START MATERIAL PROVIDED

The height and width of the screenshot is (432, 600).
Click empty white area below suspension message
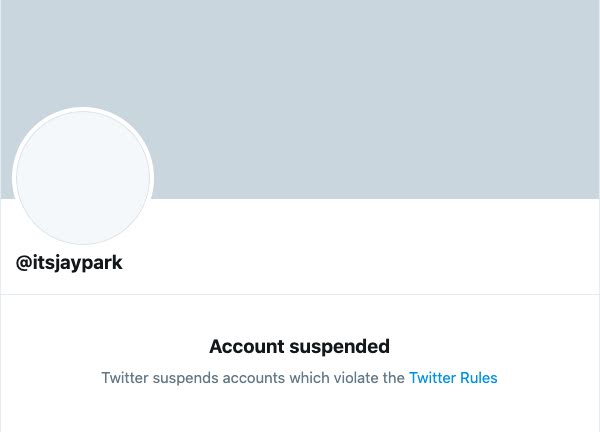[x=300, y=412]
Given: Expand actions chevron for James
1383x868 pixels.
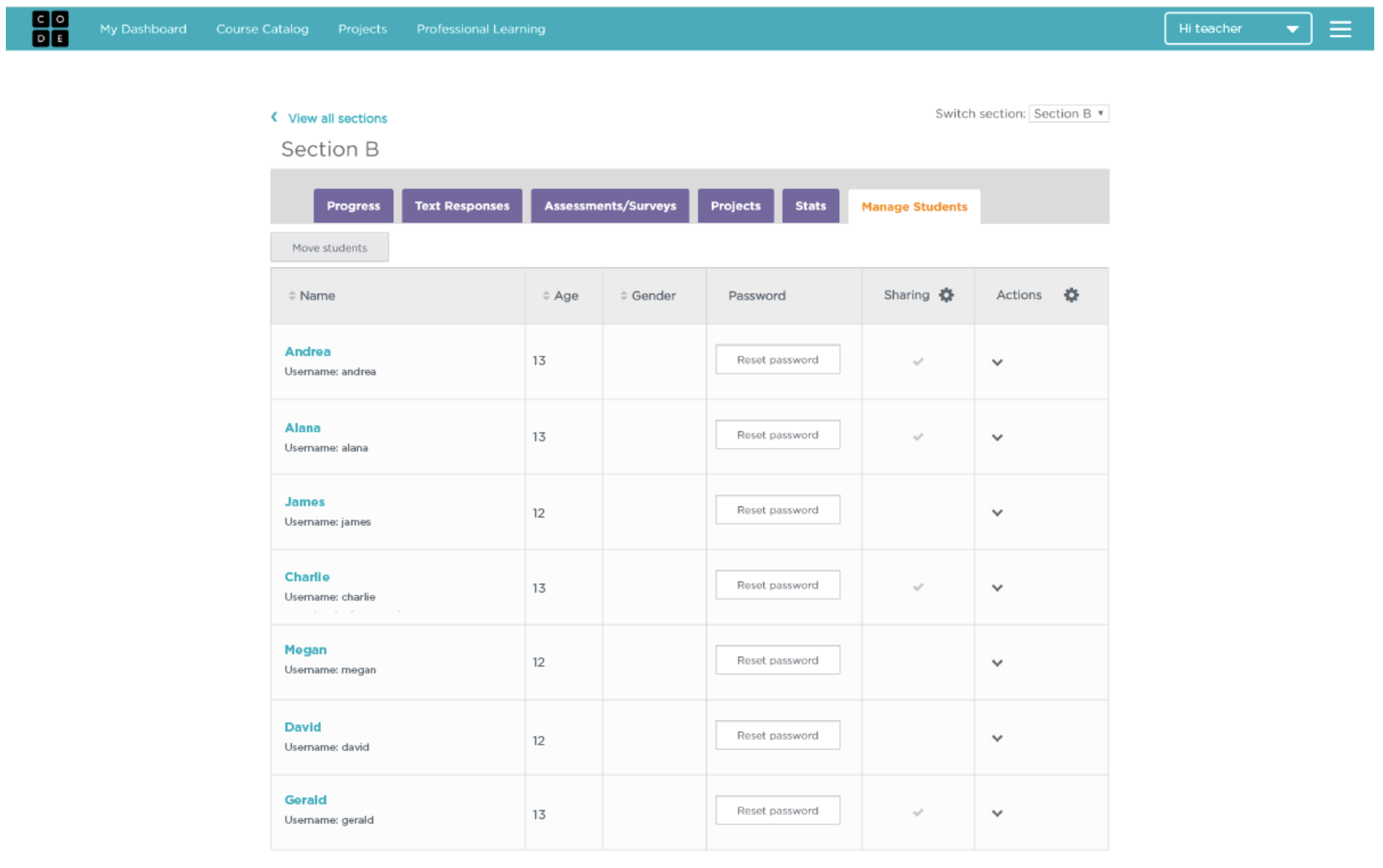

END MATERIAL PROVIDED

◆ DESCRIPTION OF THE TASK ◆
Please give the records again word for word, omitting all images.

◆ EXERCISE OUTPUT ◆
The height and width of the screenshot is (432, 600).
Click empty white area below suspension message
[x=300, y=412]
Given: Expand actions chevron for James
1383x868 pixels.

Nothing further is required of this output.